Summary

In this chapter we've looked at the structure of fact tables in a dimensional database. We saw that a fact table consists of two distinct types of attributes: dimensional keys and facts. Dimensional keys are similar in structure and function to the foreign keys of the relational model in that they link rows in the fact table to rows in the dimensional tables.

The facts in a fact table represent the values to be measured for a specific combination of dimension values. The ideal fact has two characteristics: it is numeric and fully additive. Non-numeric facts are not necessarily incorrect, but when presented with one, you should double-check that it's not actually a dimension in disguise.

Non-numeric facts are, by definition, non-additive. They can be counted or listed, but not summarized in any other manner. Fully additive facts can be counted and listed, and also summarized over any dimension. Semi-additive facts are numeric, but can only be added across some, not all, dimensions.

The grain of a fact table is the level of detail at which facts are captured. You should always use the finest possible grain because the more detail, the more ways the data can be analyzed. You should, however, expect that not all of the source data will be available at the same grain and that determining the formula for allocating these high-level facts to the lower levels can be a contentious process.

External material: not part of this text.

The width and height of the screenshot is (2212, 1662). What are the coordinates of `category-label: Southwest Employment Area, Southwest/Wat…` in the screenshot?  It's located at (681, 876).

There are three primary types of fact tables. The most common is the transaction table, which models individual transactions such as a line item on a sales order. Transaction tables are often combined with snapshot tables, which measure values at specific points in time. The final type of fact table is the coverage table, which may not have any fact attributes at all. Coverage tables most often record that an event occurred.

Finally, we examined handling heterogeneous facts. In a process similar to sub-classing entities in the relational model, heterogeneous facts are handled using multiple fact table/dimension table pairs, a single pair at the generic level and a pair for each category. Unlike sub-classing, however, heterogeneous facts duplicate the core facts in each category-specific table. This avoids the necessity for large-table joins.